I need a weekend from my weekends. I morph into a lawyer during work hours, some of the work hours, because its been two years and I still need maternity leave hours, and I morph into mum for the rest of the day. On weekends I am fully mum- most of the time, [although sometimes I long for girlfriend mode]. Other times I am a half creature, both of something at the same time. But because I am fully mum on the weekend especially on Sundays, Monday is usually a severe jolt, a somersault into a different sea and it takes me time to find my rhythm in those waves.
I think all mothers need a weekend from the weekend. It is the change. It changes everything and it feels like losing yourself to someone else’s control- the whims, tantrums, the tebi-bubbies, the tsusibrush and when they are unwell, to the darkness they imprint on half your soul. Someone else might say, that stagnation is more terrifying than change. It depends on who is moving, and what they are trying to hold on to. For me, it depends on possession and the need to control, it depends on the smell of the familiar and the comfort of aged layers of things I keep for years, which I have touched and felt over again and whose particles lie against my skin in a pattern, as those which have lain there before, over and over again.
But if you are to wake up early on a Monday morning, definitely, sleep early. Do not indulge your need for me-time with a replay of a love triangle or matchmaking show in the middle of the night. Do not undo the child’s crib and put him in an adult bed which he can slide out of at any time so that stretched out in the middle of your bed, his face angelic, you shall be leaning on the edge of a fall or with a foot pressing against your cheek.
However, if you really would like to wake up early they say, plan an enticing breakfast to lure you out of your bedcovers at 35 degrees on a 27 degree morning when the inevitable soothing shushing Monday rain patters. Since it is not recommended to eat Lays crisps or Cerelac [if you are an adult and milk tends to show up on your skin long after you last had it] for breakfast, millet porridge will do, without sugar of course, and today, even without honey.
But, definitely, do not buy that katogo from the nearby restaurant again.
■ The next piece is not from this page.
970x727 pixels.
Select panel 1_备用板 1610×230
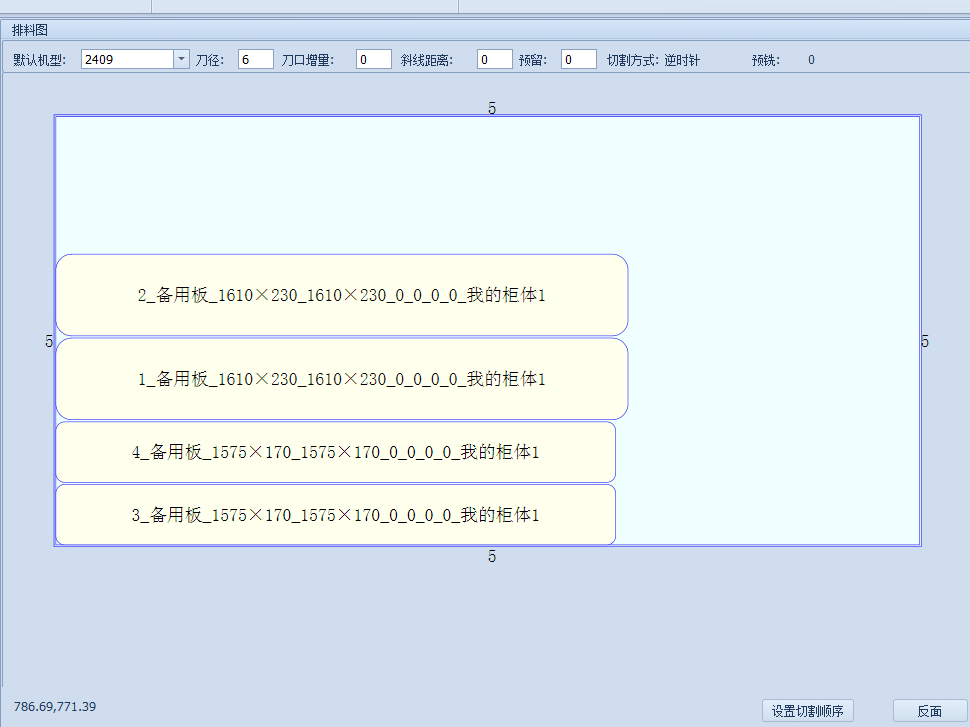(341, 380)
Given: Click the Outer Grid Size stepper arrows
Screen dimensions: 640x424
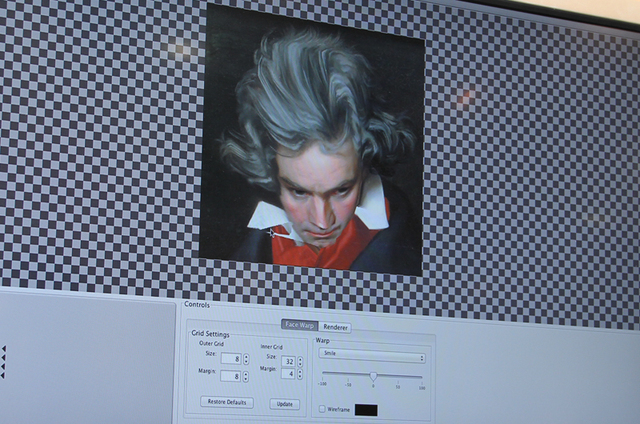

The smell of burnt beans from a charred saucepan is one of those smells that lingers in your mind, long after the event, serving as a constant reminder as to why you should never get burnt beans from a place whose kitchen you have never seen. It is probably like the kitchen of many restaurants, with fat cockroaches and sweat flying, leftovers re-placed onto the next customer’s plate as bread and side dishes. You should in particular never go to the kitchen of a restaurant that was last busy in its opening week.
I know for certain, that you should never eat a cheese omelet from a hotel in a small German town where overt racism is nothing to be ashamed of. The waiter will wink at the kitchen chefs, saying, This is for the black girl over there. And you will get yellow slime, which on second thought will not look like cheese alone. And you will treat it, how you treat overwhelming things for which you are not prepared, try to normalise them or forget. But it will always creep up, and you will allow your mind to conceive that it might not have been cheese.
Twice last week, I finished my breakfast before I got to work, and I got to work hungry and without breakfast. But today I fell into a deep sleep, like that time I fell asleep for about an hour, abruptly, in a dark dreamless sleep in the full glare of the sun. Though, this time, it was with many anecdotes, different people, I talking, them talking, under the shadow of a morning greyness, the grey that launched this brilliant year- the year after the pandemic- the year after the year-. I had been holding my mouth so tightly in my sleep that the fine line on my right cheek was creased deeply. Yet, even after all that sleep, I forgot my porridge.